Delitti contro la persona

La tutela della persona

Cosa c'è da sapere

I “delitti contro la persona”, trattati nel titolo XII del Libro II del codice penale, sono i reati che offendono direttamente i beni essenziali dell’individuo, ovvero la vita, l’incolumità fisica, la libertà e l’onore.

Le fattispecie penalmente rilevanti sono suddivise in: “delitti contro la vita e l’incolumità individuale”; “delitti contro l’onore” e “delitti contro la libertà individuale”, che a loro volta comprendono i delitti contro la personalità individuale; i delitti contro la libertà personale; i delitti contro la libertà morale; i delitti contro la inviolabilità del domicilio e i delitti contro la inviolabilità dei segreti.

Alcuni esempi.

Omicidio (artt. 575 e ss. c.p.)

L’omicidio è l’uccisione di un uomo cagionata da un altro uomo con un comportamento doloso o colposo e in assenza di cause di giustificazione. L’art. 575 c.p. recita: “chiunque cagiona la morte di un uomo è punito con la reclusione non inferiore ad anni ventuno”.

Lo scopo della norma è tutelare la vita umana. Lo Stato difende quest’ultima nell’interesse dell’individuo e anche nell’interesse della collettività. La vita di ognuno, infatti, ha anche un valore sociale, in quanto l’individuo ha doveri sia nei confronti della famiglia che nei confronti dello Stato.

La condizione necessaria perché si configuri la fattispecie di “omicidio” è che il destinatario dell’azione sia un soggetto in vita. Invece, elementi quali il sesso, l’età, le condizioni di corpo e di mente, la nazionalità, non hanno alcun rilievo ai fini della sussistenza del reato.

Dal punto di vista materiale, gli elementi essenziali del reato sono tre: la condotta umana, che può essere un’azione o un’omissione, mentre i mezzi possono essere fisici o psichici; l’evento, cioè la morte di una persona; il nesso di causa.

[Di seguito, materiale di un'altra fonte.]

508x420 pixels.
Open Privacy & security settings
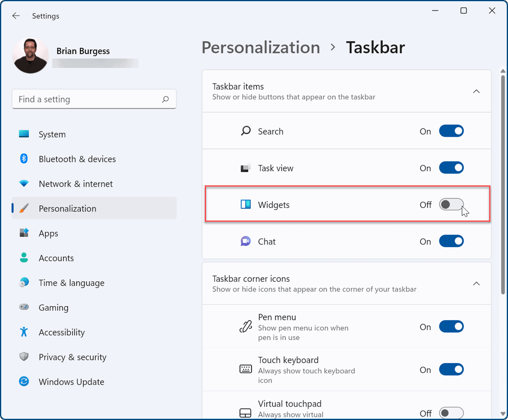point(24,357)
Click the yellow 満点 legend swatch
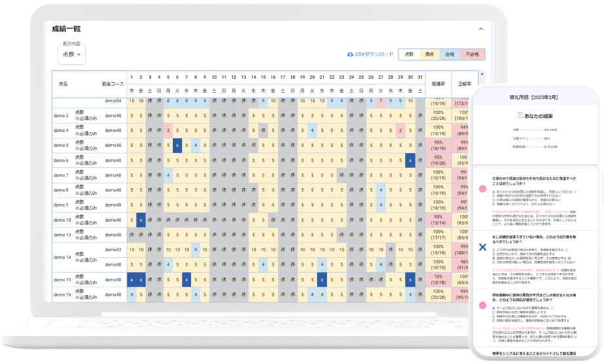Image resolution: width=608 pixels, height=364 pixels. coord(429,54)
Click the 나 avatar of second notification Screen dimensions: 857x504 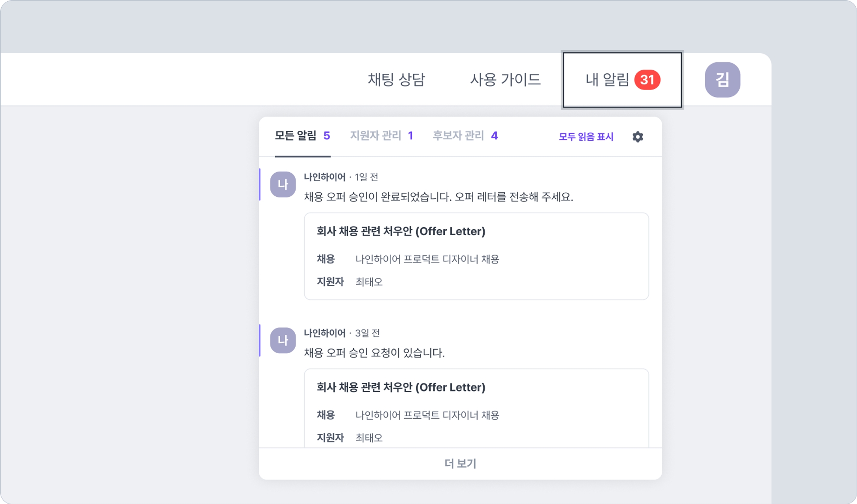click(x=283, y=341)
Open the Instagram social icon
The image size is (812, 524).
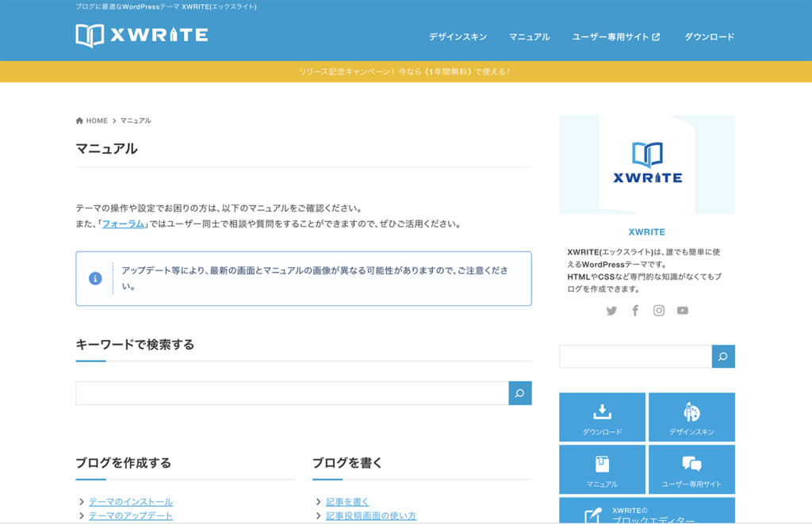659,311
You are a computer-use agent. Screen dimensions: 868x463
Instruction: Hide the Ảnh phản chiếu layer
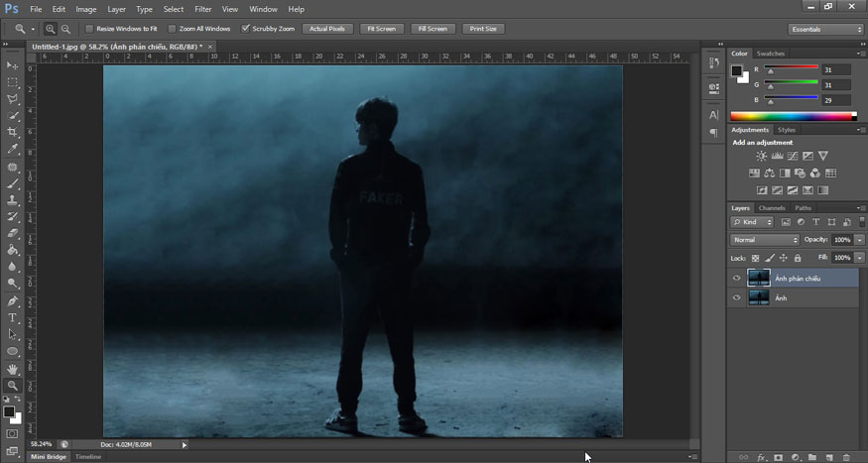(736, 279)
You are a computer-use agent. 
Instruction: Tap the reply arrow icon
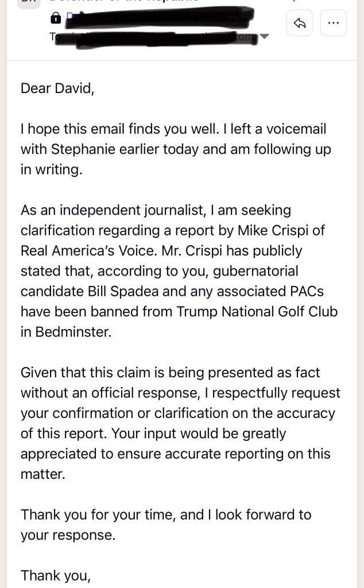pos(300,24)
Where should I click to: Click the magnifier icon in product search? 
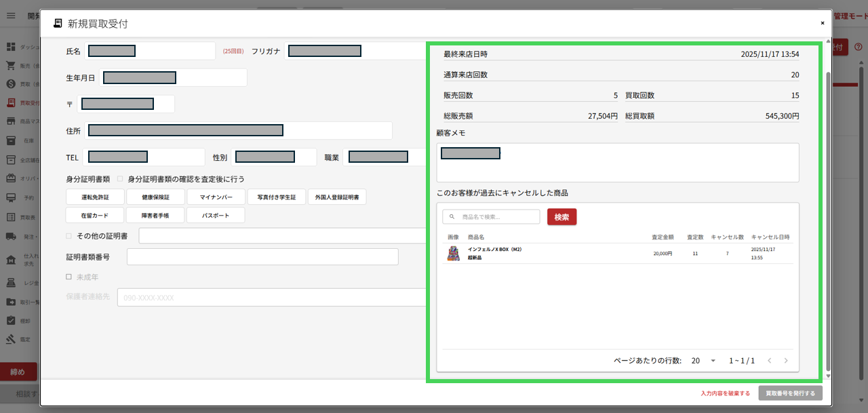coord(452,217)
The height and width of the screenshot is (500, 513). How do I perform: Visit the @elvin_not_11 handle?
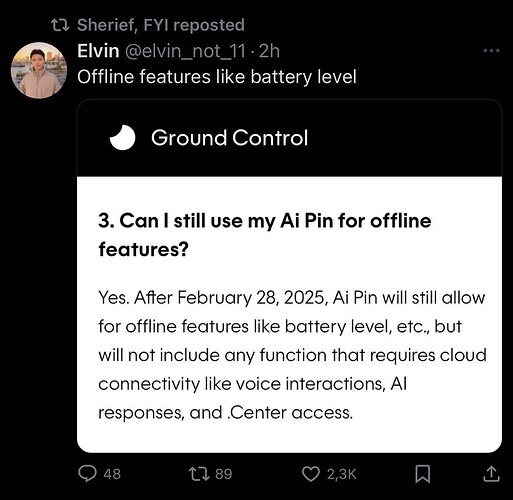click(x=185, y=51)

Dal punto di vista soggettivo, è possibile distinguere tre figure di omicidio: omicidio doloso (art. 575 c.p.); omicidio colposo (art. 589 c.p.); omicidio preterintenzionale (art. 584 c.p.)

Rissa

L’art. 588 c.p. punisce “chiunque partecipa ad una rissa”. Il solo fatto di prendere parte a una rissa è sufficiente per la realizzazione del reato. Al contrario, il codice previgente, per la punibilità del reato di rissa, esigeva la verificazione dell’evento morte o lesione di un partecipante alla rissa.

Si configura il reato di rissa ogni qualvolta risultano coinvolte nello scontro fisico almeno tre persone e si ritiene consumato anche se l’aggressione è reciproca. Infatti, risulta scriminato solo nel caso in cui un gruppo di soggetti risponda agli attacchi (ingiustificati) di un altro gruppo di persone al solo scopo di difendersi legittimamente.

Se durante la contesa qualche partecipante rimane ucciso o ferito il reato è aggravato (per tutti i partecipanti).

Omissione di soccorso

L’art. 593 c.p. contemplate due distinte ipotesi di omissione di soccorso: la prima si configura quando l’autore, trovando abbandonato o smarrito, un soggetto minore o incapace omette di avvisare immediatamente l’autorità di pubblica sicurezza; la seconda, invece, si configura quando un soggetto, trovando un corpo inanimato ovvero una persona ferita o altrimenti in pericolo, omette di prestare l’assistenza o di darne immediato avviso all’autorità di pubblica sicurezza.

Non è necessario che sussista un particolare dovere di assistenza, infatti, in tal caso si applica la norma speciale (ad es. l’art. 328 c.p.: omissione di atti d’ufficio).

L’art. 189 del codice della strada disciplina l’omissione di soccorso nel caso in cui la situazione di pericolo è stata determinata dal comportamento di un conducente di veicoli.

L’utente della strada, in caso di incidente comunque ricollegabile al suo comportamento, infatti ha l’obbligo di fermarsi e di prestare soccorso alla persona ferita.